By Kalwinder Kaur
The advanced Mars rover, Curiosity, safely landed on the Red Planet. Weighing 1-T, this rover was suspended from rocket backpack through ropes. Following a 36-week long flight, it landed on Mars, initiating two-year investigation.
Mass Rover Curiosity
Curiosity was carried by the Mars Science Laboratory (MSL) spacecraft. Every step taken for landing on Mars, especially the ultimate severing of the bridle cords followed by the rocket backpack’s flyaway maneuver was proven successful.
Curiosity made its successful landing close to the foot of a mountain with Gale Crater measuring 3-mi in length and 96 mi in diameter. It landed on Aug. 5, at 10:32 p.m. PDT. While on a two-year prime mission, the rover will discover the potential conditions in that region favoring microbial life.
Curiosity has captured the first view of Mars, a wide panorama of rocky ground, anterior to the rover. However, further images will be captured in a few days. The mission includes observations, programming, and analysis of rover performance with respect to its landing site.
Curiosity's successful landing was received via communications transmitted by NASA's Mars Odyssey orbiter.

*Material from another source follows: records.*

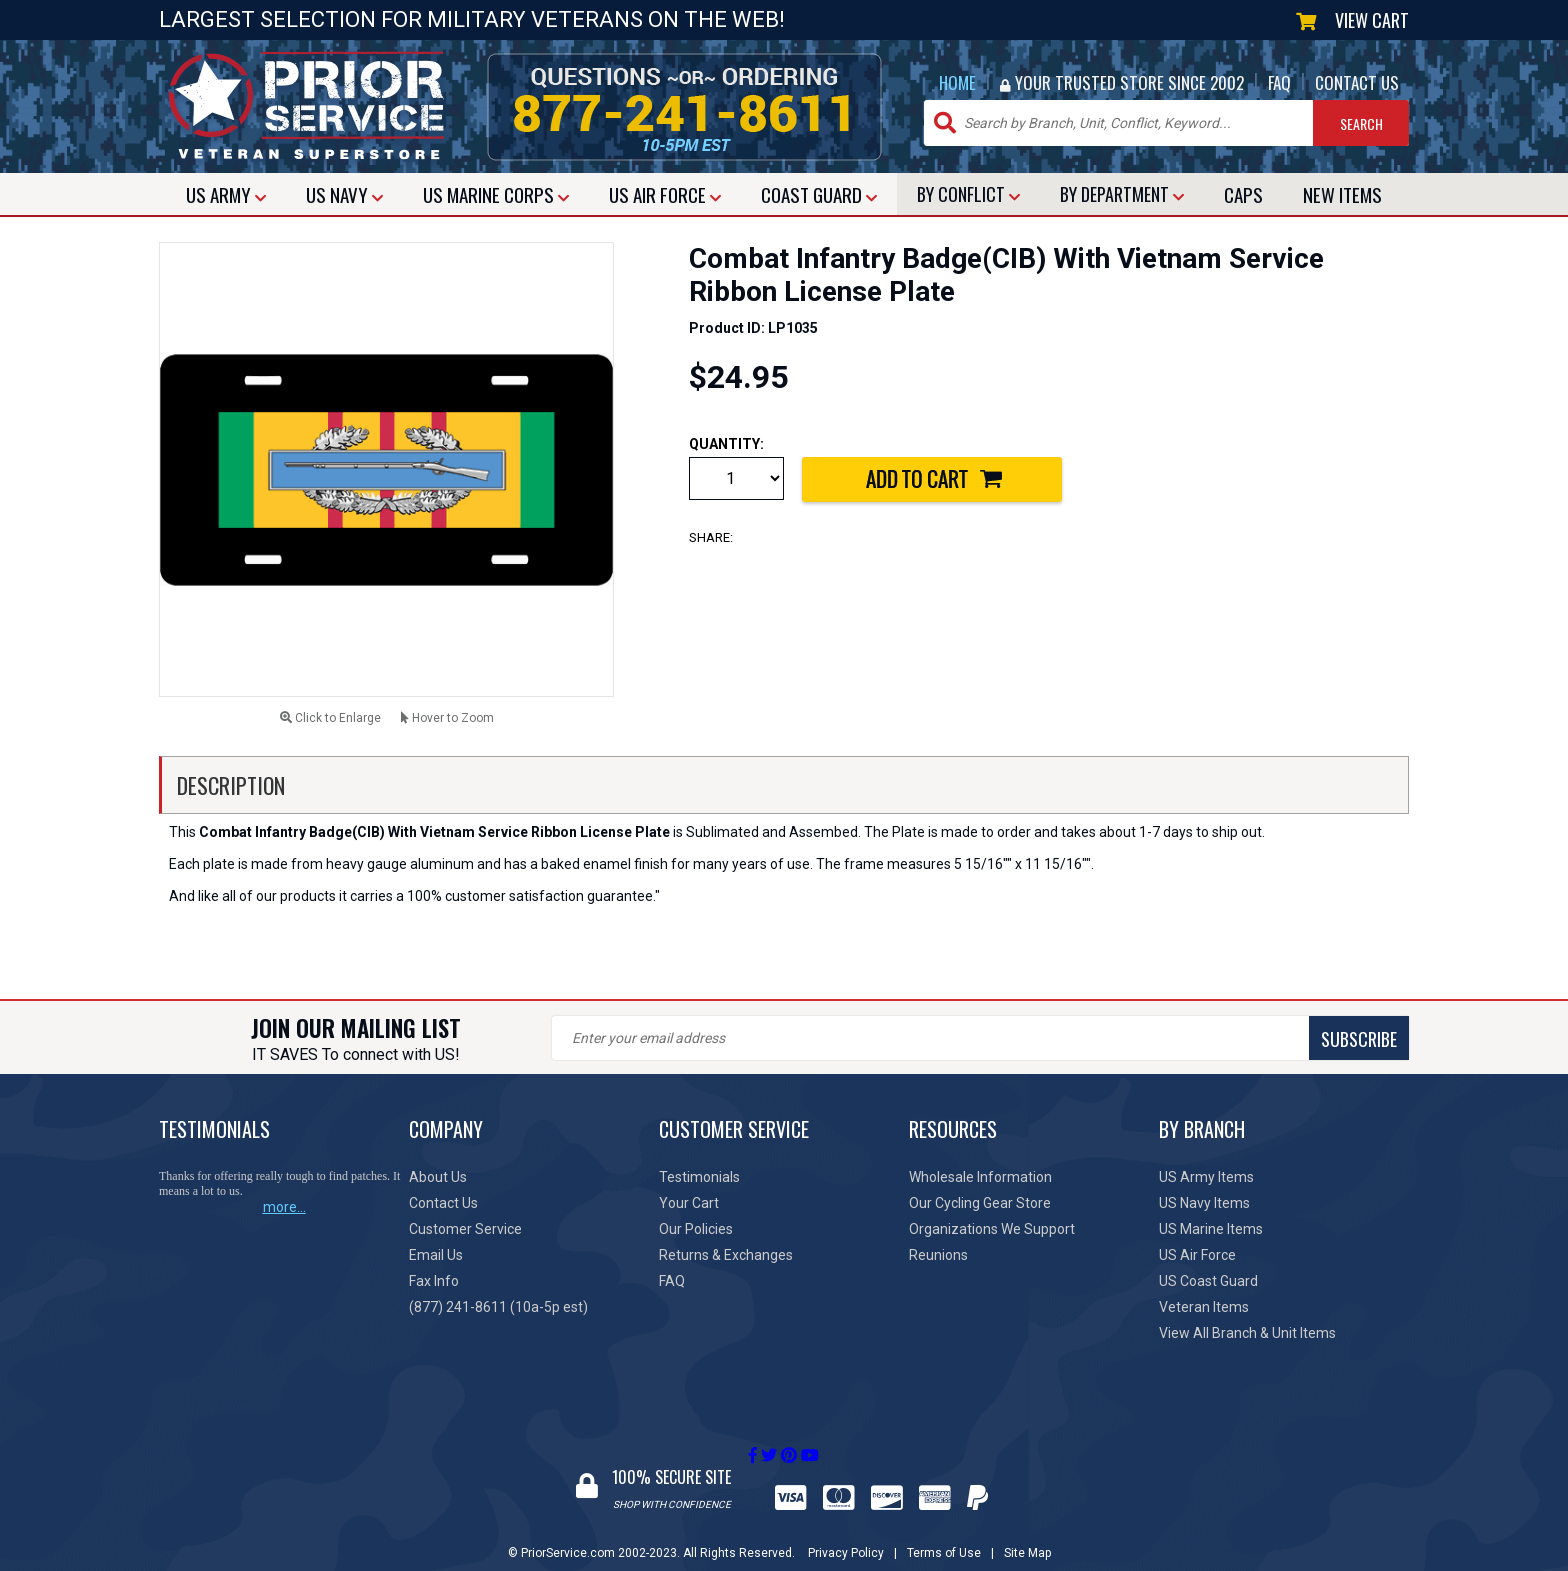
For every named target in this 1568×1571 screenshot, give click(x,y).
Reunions (938, 1255)
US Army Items (1206, 1177)
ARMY (226, 194)
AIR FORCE (665, 194)
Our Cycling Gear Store (980, 1203)
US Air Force (1197, 1255)
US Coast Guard (1208, 1281)
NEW (1342, 194)
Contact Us (443, 1203)
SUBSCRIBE (904, 1039)
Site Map (1027, 1534)
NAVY (344, 194)
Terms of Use (944, 1534)
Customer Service (465, 1229)
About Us (438, 1177)
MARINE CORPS (496, 194)
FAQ (1279, 82)
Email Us (436, 1255)
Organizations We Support (992, 1229)
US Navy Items (1204, 1203)
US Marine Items (1211, 1229)
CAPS (1243, 194)
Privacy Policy (846, 1534)
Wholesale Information (980, 1177)
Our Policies (696, 1229)
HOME (957, 82)
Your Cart (689, 1203)
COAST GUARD (819, 194)
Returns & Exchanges (726, 1255)
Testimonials (699, 1177)
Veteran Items (1204, 1307)
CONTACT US (1357, 82)
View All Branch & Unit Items (1247, 1333)
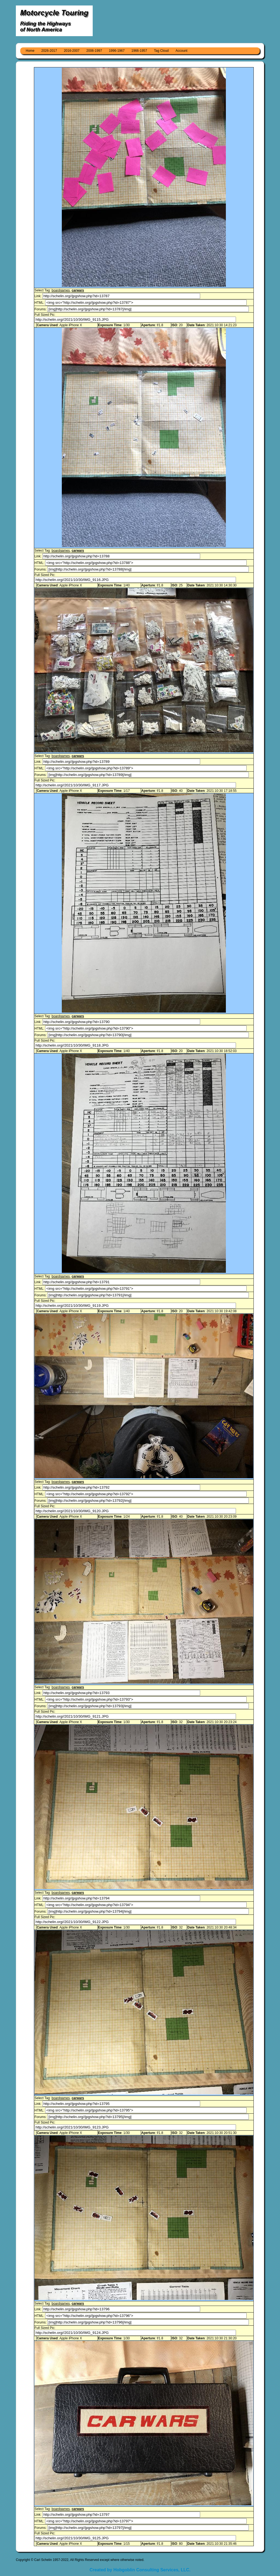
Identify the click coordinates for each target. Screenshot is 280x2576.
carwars (78, 290)
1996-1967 (116, 51)
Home (30, 51)
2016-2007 (71, 51)
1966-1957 (139, 51)
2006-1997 (94, 51)
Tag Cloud (161, 51)
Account (181, 51)
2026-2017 (49, 51)
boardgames (60, 290)
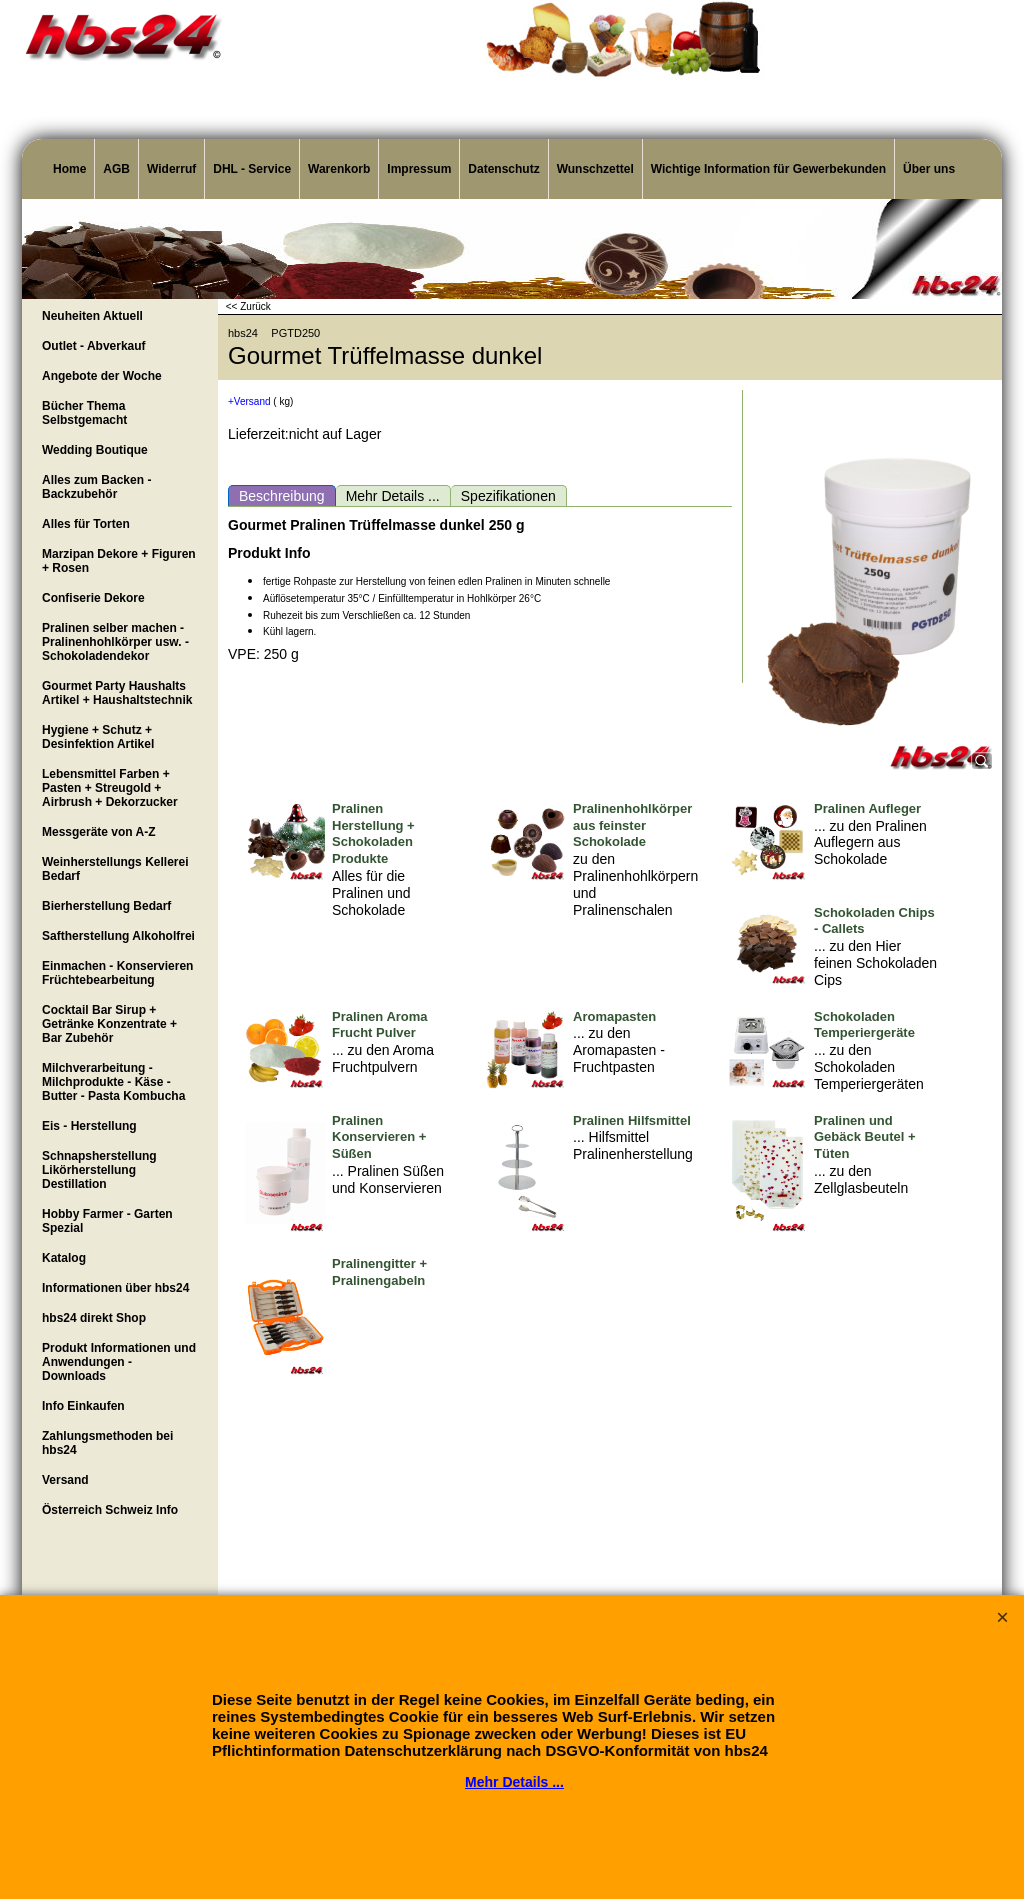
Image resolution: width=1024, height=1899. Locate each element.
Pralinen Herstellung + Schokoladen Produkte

Curiosity is loaded with 10 massive science instruments including the unique laser-firing instrument for long-distant monitoring elemental composition of rocks. By adopting a drill and scoop at the end of its robotic arm, the rover will collect powdered samples of rock interiors and soil, followed by sieving and packing the samples into its analytical laboratory instruments.
Curiosity is 2x longer and 5x heavier than Spirit or Opportunity. The rover is positioned within driving distance of layers of the crater's interior mountain by the Gale Crater landing site. Observations from orbit have led to the detection of clay and sulfate minerals within the lower layers, representing a wet history.
JPL for NASA's Science Mission Directorate in Washington, where the rover was designed, directs this mission.